ACTIVITY: Take the line containing "Given: Toggle the KQL query language switch" and every line after it to the end of the records, and copy them exactly, excluding pictures.

Screenshot grounding data
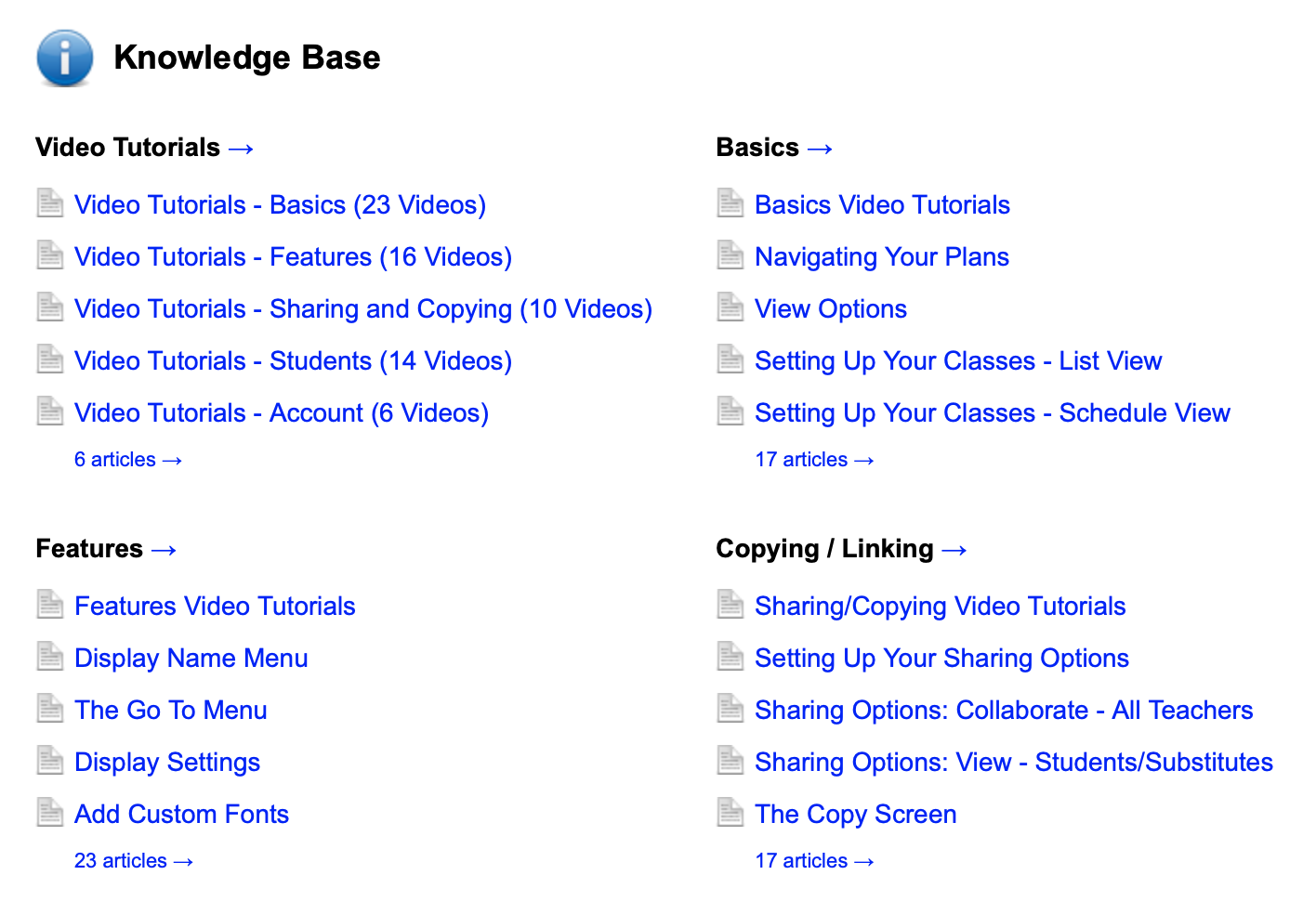Open Sharing Options: Collaborate - All Teachers
Screen dimensions: 1316x901
[1004, 710]
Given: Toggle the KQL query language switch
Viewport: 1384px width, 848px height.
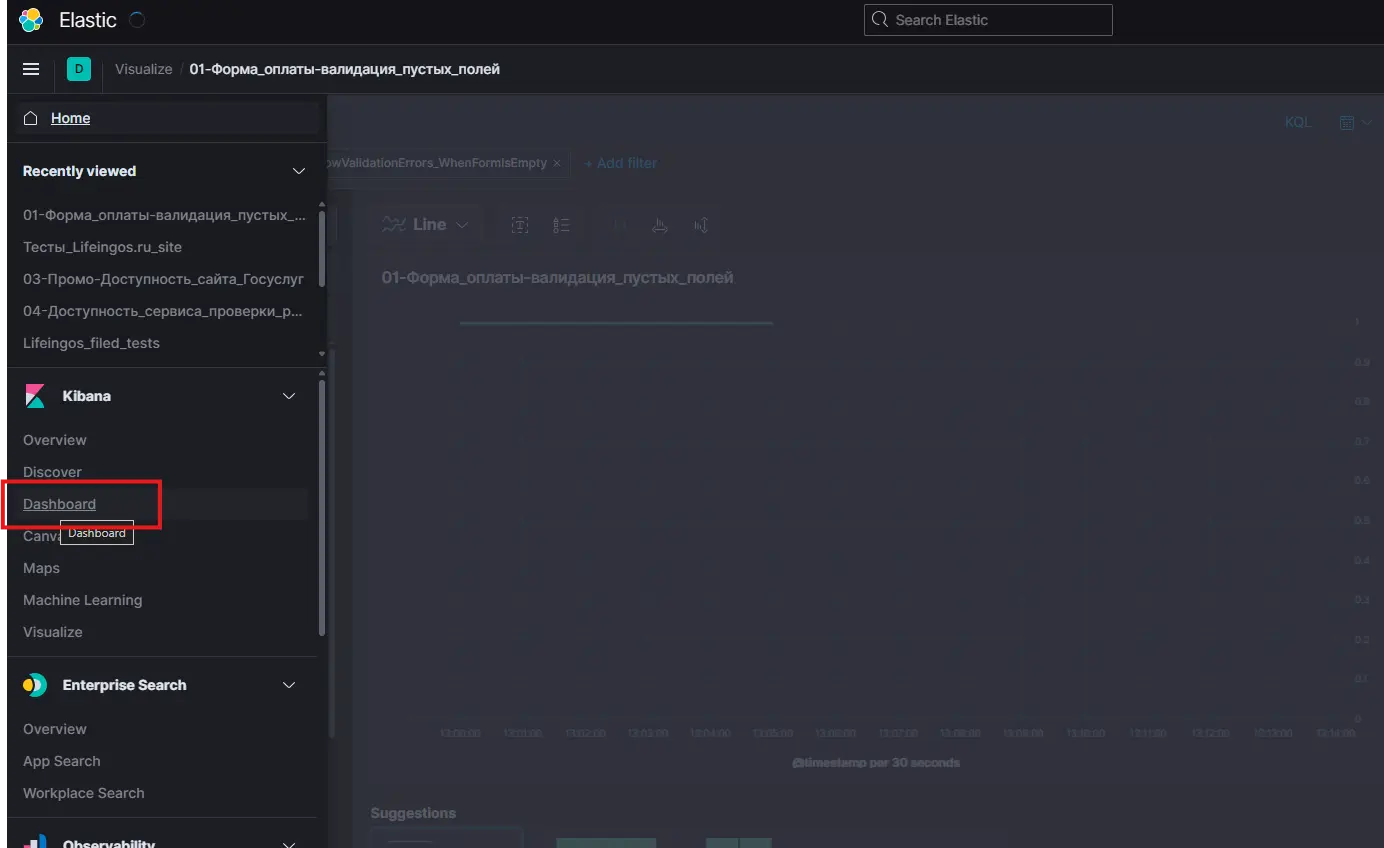Looking at the screenshot, I should click(1297, 122).
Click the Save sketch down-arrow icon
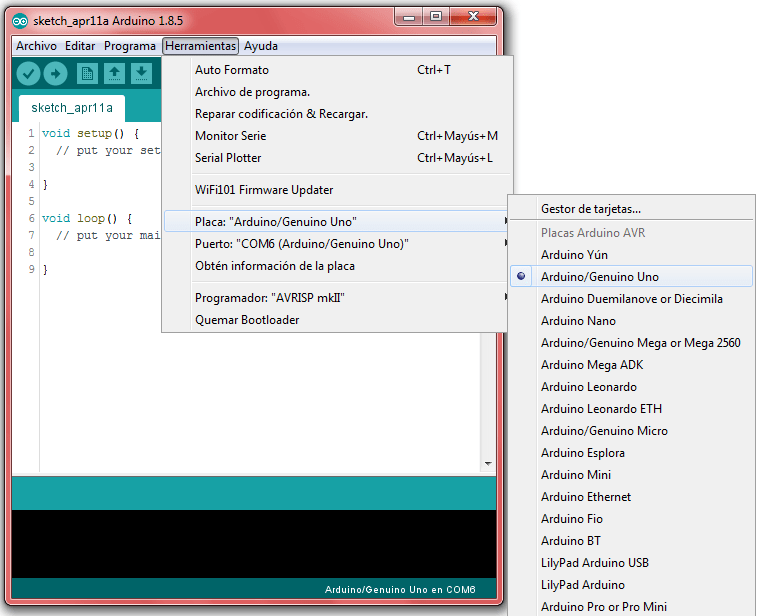The width and height of the screenshot is (762, 616). point(141,73)
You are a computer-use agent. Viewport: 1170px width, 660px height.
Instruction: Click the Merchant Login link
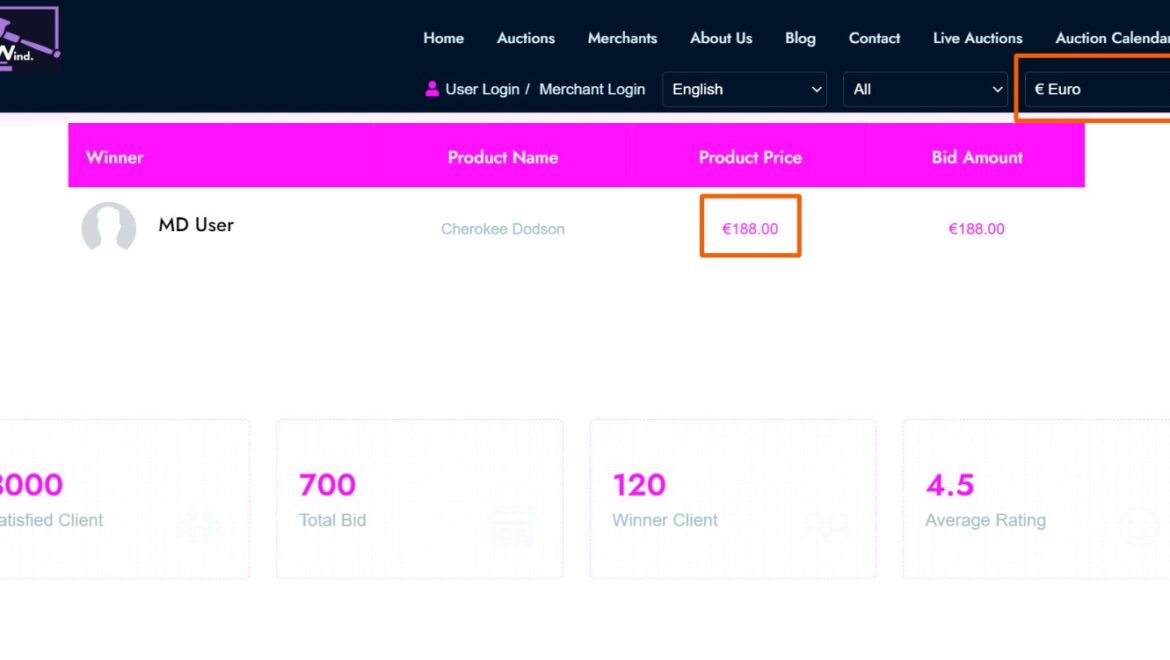tap(592, 89)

RESULT OF THE TASK:
Given: Toggle the KQL query language switch
Viewport: 1384px width, 848px height.
Looking at the screenshot, I should click(1297, 122).
Click the Save sketch down-arrow icon
The width and height of the screenshot is (762, 616). point(141,73)
You are a computer-use agent. Viewport: 1170px width, 660px height.
Instruction: Click the Merchant Login link
tap(592, 89)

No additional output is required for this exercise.